Obesity does not impact infliximab response in inflammatory bowel disease patients

Obesity does not appear to affect the response of inflammatory bowel disease (IBD) patients to infliximab, a recent study has shown.
Accessing data from four clinical trials of infliximab on adults with IBD, researchers recruited 1,205 treated patients (mean age 36.7±12.2 years; 51.6 percent male), of whom 14 percent were obese. Participants were also categorized according to quartiles of body mass index (BMI). The primary outcome of the study was clinical remission.
Multivariable logistic regression analysis showed no significant difference in the risk of clinical remission in obese vs nonobese infliximab-treated patients (54.4 percent vs 55.0 percent; odds ratio [OR], 0.92; 95 percent CI, 0.58–1.47; p=0.73).

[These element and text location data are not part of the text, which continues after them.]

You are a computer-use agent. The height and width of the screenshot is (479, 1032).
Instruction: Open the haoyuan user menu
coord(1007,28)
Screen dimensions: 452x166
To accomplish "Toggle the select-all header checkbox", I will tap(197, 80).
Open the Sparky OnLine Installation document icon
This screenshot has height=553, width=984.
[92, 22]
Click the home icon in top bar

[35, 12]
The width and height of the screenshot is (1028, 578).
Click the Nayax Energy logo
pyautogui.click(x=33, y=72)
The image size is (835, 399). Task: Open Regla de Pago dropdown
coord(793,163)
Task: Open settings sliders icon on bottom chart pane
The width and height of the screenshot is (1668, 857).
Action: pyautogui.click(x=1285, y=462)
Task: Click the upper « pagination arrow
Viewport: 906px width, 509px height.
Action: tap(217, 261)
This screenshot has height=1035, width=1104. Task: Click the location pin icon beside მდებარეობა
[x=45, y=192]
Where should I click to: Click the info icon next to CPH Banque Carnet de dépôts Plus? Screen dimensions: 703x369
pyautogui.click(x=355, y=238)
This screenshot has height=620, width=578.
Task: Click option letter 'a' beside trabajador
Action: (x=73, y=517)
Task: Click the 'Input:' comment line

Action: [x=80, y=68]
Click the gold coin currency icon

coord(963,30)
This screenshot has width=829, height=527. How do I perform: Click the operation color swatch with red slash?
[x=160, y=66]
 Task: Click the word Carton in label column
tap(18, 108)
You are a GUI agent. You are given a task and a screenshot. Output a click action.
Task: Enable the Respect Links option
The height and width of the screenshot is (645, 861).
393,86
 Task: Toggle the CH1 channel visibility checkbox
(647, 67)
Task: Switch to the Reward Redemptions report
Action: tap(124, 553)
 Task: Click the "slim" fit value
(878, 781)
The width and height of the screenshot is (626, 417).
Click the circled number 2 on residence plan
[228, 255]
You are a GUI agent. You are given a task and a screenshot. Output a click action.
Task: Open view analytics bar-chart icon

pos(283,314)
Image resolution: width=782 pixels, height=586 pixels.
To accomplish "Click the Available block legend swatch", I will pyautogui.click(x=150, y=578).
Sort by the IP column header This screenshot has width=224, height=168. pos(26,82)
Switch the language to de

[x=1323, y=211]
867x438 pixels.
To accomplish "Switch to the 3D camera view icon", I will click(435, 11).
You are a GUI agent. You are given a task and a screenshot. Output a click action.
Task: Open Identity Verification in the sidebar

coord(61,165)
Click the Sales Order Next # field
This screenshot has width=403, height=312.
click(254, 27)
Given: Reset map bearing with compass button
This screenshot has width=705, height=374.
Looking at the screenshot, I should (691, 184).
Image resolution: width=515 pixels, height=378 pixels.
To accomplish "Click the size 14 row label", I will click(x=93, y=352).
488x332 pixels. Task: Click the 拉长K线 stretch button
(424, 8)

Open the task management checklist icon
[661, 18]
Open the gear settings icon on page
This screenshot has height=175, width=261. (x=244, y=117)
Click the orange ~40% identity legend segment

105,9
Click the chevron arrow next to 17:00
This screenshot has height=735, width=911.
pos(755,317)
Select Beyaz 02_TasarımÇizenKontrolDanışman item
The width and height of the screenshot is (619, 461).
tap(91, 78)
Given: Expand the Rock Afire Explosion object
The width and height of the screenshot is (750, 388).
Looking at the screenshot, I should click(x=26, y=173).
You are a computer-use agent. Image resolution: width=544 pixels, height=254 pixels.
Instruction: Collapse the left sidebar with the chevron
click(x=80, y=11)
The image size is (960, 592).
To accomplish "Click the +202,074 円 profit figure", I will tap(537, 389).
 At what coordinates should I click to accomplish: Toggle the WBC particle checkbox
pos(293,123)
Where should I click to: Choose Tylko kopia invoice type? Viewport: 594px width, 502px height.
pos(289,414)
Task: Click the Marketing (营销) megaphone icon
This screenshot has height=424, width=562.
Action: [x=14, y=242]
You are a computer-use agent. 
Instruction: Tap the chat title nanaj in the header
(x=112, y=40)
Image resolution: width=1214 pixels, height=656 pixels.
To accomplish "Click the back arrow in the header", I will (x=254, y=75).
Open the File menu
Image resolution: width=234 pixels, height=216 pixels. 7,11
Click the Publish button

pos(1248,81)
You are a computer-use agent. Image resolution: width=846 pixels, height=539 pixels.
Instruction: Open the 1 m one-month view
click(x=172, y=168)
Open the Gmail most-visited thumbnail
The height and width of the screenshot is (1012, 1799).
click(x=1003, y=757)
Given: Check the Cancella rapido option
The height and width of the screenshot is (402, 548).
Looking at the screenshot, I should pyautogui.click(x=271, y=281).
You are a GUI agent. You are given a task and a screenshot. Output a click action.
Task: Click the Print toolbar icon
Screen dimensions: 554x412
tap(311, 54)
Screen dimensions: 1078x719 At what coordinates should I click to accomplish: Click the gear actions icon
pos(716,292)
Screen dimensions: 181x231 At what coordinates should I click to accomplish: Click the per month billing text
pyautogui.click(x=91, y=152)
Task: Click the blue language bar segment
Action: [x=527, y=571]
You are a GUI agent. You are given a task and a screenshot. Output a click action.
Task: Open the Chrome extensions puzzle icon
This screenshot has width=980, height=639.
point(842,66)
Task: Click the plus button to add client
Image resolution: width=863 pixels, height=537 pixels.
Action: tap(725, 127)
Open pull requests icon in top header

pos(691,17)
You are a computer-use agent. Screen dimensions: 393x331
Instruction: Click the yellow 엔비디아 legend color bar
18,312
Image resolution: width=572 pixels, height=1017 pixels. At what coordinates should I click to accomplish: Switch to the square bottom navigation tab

A similar trend was obtained in the by-quartile analysis (fourth vs first quartile: 49.1 percent vs 47.6 percent; OR, 1.01; 0.71–1.45; p=0.75 for linear trend) and when key covariates were controlled for (adjusted OR, 0.94; 0.60–1.47; p=0.97).
The relationship with clinical remission remained nonsignificant even when BMI was taken as a continuous variable (per 1 kg/m2 increase in BMI: adjusted OR, 0.99; 0.96–1.03). Obesity had no significant impact on mucosal healing (adjusted OR, 1.13; 0.55–2.34; p=0.95).
Subgroup analysis according to IBD type also did not significantly alter the trends. Obesity was not significantly associated with clinical remission in infliximab-treated patients with Crohn’s disease (adjusted OR, 0.97; 0.56–1.68; p=0.87) and ulcerative colitis (adjusted OR, 0.86; 0.38–1.92; p=0.98).